In one of the institute’s textbooks, Introduction to Christianity, Ahmed Toufiq, writes: “In our day and age, the importance of knowing the other has proved to be vital… and knowledge has become the path to knowing the other and a means by which to acknowledge him.”

The institute’s idea of religious coexistence was further galvanized when Pope Francis visited Morocco last year, sparking hope of interfaith dialogue and greater engagement with the global community. The Pope described Morocco as the “bridge between Africa and Europe.”

“We have introduced students to other Abrahamic religions such as Judaism and Christianity,” said the institute’s director Abdesselam Lazaar. “Through our imam training program we are building a commentary of faithful for all religions without discrimination.”

Some scholars, however, believe despite Morocco’s pitch for tolerant Islam in which King Mohammed VI acts as a buffer against extremist voices, the unquestionable authority of the king prevails.

Osama Abi-Mershed, an associate professor of history and director of the Center for Contemporary Arab Studies at Georgetown University in Washington, D.C. said that while the tradition of Sufism and the king’s lenient approach bodes well for a more tolerant religious discourse, challenging the government is tantamount to challenging the religious authority of the king.

Mershed also believes Morocco does not have an enviable record on human rights and the state behaves like a closed monopoly, which has spurred more conservative voices in society over the last two decades.

While it’s too early to judge the efficacy of the imam training program, the teaching of Moroccan Islam as the “true way” to be a Muslim may be unconsciously forging another rigid worldview.

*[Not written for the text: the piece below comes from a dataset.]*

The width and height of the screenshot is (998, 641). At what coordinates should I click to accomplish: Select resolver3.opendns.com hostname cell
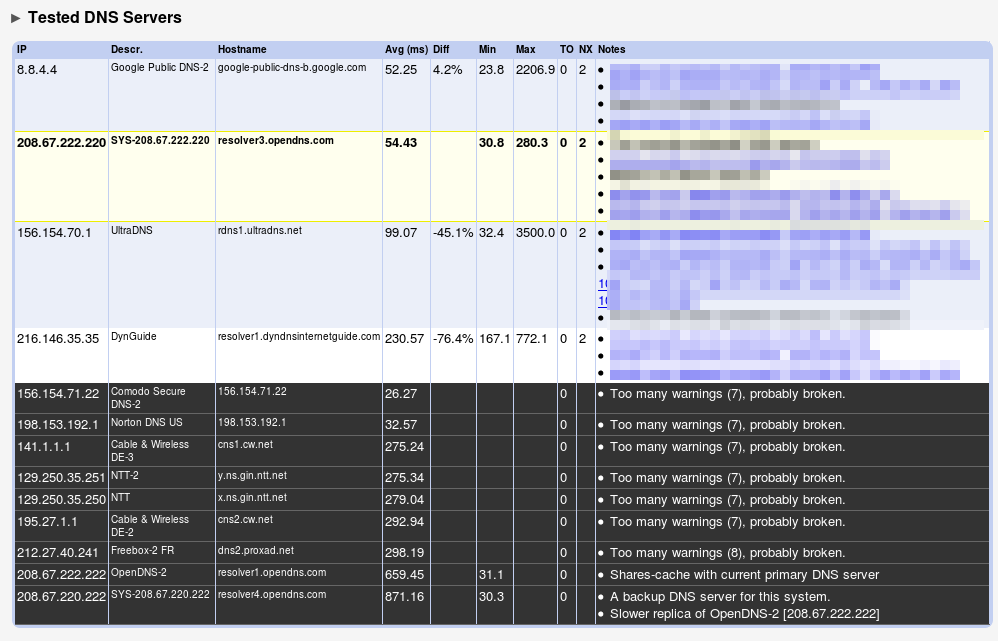coord(276,141)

The streamlining of religious education could also be curbing multiple interpretations of Islam that stem from each country’s unique cultural history.

But students at the institute believe the Moroccan king’s efforts are well intentioned and may not only cut back the influence of radical preachers but also change perceptions.

Mouad Boussf, a 32-year-old student from North Morocco who wants to reform prison inmates after his graduation, believes the tolerant Sufi approach will protect people from ideological extremism.

Boussf’s determined Ivorian classmate Kulibali Aminata wants to spread the same message when she goes back home.

“Extremism destroys all that is green,” Aminata said. “The prophet has encouraged women to study, but as spiritual guides we will correct the fanaticism that has crept into religion.”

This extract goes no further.